Considering the Trump administration is currently trying to employ a similar process, it should come as no surprise that Bukele was so easily convinced to participate in current United States policies under a wanna-be dictator. What this means for migrants and U.S. citizens Rubio and his white-nationalist-centered Department of State are hell-bent on targeting remains to be seen, but we should expect this move to be challenged in court.
“First, obviously, he continues with full cooperation on the returning of Salvadorans who find themselves illegally in the United States and welcome them back home, and that’s already existing and that will continue,” said Marco Rubio via a separate statement. “But second, he has agreed to accept for deportation any illegal alien in the United States who is a criminal from any nationality, be they MS-13 or Tren de Aragua, and house them in his jails. And third, he has offered to house in his jails dangerous American criminals in custody in our country, including those of U.S. citizenship and legal residents. No country’s ever made an offer of friendship such as this.”

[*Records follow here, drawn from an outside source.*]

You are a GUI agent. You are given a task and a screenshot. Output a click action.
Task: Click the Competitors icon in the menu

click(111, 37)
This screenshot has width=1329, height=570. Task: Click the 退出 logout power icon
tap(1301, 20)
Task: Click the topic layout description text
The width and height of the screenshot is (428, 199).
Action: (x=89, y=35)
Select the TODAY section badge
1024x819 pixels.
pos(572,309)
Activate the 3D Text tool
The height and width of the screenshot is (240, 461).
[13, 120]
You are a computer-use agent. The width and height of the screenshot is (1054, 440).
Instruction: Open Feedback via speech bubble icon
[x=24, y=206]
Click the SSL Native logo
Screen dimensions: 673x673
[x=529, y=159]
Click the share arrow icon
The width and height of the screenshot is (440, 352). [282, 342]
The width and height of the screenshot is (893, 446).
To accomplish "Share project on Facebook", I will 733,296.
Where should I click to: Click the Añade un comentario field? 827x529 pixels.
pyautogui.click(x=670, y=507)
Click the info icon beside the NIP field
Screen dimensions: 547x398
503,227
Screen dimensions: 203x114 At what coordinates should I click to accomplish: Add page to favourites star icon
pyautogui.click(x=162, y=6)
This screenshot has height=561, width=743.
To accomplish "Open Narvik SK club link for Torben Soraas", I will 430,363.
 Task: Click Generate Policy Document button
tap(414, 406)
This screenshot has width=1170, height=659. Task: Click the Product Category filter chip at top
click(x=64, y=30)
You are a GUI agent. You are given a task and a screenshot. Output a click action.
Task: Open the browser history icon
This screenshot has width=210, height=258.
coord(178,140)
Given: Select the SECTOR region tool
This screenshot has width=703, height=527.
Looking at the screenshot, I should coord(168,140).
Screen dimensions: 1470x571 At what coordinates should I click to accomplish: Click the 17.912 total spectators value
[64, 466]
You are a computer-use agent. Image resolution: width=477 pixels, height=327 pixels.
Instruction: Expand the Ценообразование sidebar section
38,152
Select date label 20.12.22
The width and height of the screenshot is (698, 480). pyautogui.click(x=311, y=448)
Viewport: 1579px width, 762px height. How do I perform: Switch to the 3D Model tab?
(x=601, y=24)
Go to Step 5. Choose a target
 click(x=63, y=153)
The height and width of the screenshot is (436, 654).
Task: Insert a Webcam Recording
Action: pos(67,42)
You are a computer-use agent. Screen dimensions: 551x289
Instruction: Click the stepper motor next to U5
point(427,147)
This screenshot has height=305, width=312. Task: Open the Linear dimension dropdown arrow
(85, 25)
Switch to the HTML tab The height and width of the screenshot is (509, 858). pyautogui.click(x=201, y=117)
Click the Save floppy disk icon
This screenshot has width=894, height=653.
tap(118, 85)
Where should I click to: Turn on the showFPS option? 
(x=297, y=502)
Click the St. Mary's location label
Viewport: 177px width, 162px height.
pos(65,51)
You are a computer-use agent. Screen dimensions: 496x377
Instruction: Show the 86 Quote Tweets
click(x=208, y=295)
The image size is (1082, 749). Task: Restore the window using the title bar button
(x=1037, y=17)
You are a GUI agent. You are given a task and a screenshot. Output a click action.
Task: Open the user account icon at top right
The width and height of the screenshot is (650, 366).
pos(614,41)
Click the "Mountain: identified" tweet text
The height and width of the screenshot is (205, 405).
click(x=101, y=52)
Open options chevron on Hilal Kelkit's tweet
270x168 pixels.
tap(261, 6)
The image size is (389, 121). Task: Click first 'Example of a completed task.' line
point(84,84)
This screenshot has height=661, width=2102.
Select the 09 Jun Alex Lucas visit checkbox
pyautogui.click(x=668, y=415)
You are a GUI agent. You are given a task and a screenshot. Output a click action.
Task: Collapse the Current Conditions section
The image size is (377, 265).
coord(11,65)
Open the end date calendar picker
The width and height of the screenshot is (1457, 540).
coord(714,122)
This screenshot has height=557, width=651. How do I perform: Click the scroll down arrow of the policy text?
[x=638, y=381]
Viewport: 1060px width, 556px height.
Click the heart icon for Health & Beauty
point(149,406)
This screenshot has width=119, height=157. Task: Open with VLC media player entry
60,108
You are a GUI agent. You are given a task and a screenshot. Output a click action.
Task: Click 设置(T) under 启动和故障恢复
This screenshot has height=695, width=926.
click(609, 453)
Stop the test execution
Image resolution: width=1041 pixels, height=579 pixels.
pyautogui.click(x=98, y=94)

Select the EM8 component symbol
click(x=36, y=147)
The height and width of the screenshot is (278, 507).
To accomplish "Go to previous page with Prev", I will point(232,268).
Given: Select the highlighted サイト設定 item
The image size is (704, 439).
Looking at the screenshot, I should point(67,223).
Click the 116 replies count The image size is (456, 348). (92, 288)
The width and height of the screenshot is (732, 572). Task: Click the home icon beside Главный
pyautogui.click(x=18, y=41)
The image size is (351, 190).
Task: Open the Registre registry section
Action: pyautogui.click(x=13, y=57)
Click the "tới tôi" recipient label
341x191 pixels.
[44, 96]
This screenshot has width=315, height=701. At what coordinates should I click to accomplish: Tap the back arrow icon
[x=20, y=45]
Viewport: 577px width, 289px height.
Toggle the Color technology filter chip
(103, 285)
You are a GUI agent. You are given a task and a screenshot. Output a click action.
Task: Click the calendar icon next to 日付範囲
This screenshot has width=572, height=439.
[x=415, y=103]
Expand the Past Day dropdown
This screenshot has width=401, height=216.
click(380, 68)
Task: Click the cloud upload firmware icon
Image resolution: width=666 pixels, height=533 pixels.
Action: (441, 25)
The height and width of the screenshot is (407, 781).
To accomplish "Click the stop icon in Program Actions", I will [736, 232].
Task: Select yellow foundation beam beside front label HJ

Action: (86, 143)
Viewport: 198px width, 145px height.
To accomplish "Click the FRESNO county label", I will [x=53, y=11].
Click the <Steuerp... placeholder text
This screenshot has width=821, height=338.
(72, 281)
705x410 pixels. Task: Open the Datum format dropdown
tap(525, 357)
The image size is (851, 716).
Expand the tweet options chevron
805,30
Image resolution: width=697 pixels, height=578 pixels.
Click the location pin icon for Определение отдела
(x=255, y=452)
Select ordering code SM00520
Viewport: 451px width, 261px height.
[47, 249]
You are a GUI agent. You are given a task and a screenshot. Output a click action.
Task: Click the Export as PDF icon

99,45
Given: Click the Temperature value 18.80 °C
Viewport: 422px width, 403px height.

What we could expect in Guantanamo is similar to what we have seen before when housing Haitian immigrants in occupied Cuba, who have been held and prescreened there since 1991. Many reports of inhumane treatment and torture have been a prominent occurrence over the succeeding decades. Journalists at CNN are reporting that migrants are being flown from the U.S.-Mexico border to Guantanamo, which is a departure from Trump’s assertions that the base would be used to hold “illegal aliens with the worst criminal records.”
Refugees International condemned the move to house migrants on the military base.
“Guantanamo’s Migrant Operations Center, which the Trump administration is sending marines to expand, is truly a black box that no non-governmental organization has been allowed to visit. Over the past decade, a small number of interdicted asylum seekers have been brought to Guantanamo, determined to be refugees, held indefinitely under poor conditions, and barred from resettlement in the United States. It has never been used to hold immigrants who were present in the United States.
“The administration’s claim that there is a migrant “invasion” is unfounded, and its mislabeling immigrants as “terrorists” is diversionary – and neither makes offshore detention lawful. Members of Congress should investigate the move as a misuse of military assets. Setting up an American gulag in the Caribbean in response to forced displacement in the Americas is a shameful low in U.S. history.”
Indefinitely detaining people accused of crimes on foreign soil became normalized after 9/11, but many questions remain about the legality of doing so. Legal representation, access to evidence and information, and prosecuting someone under U.S. law – while denying them certain rights guaranteed by the same law – seems to be something that may backfire. Either the Trump administration hasn’t thought this through, or it has some loopholes it plans to exploit with an ultra-conservative Supreme Court seemingly on its side. Only time will tell.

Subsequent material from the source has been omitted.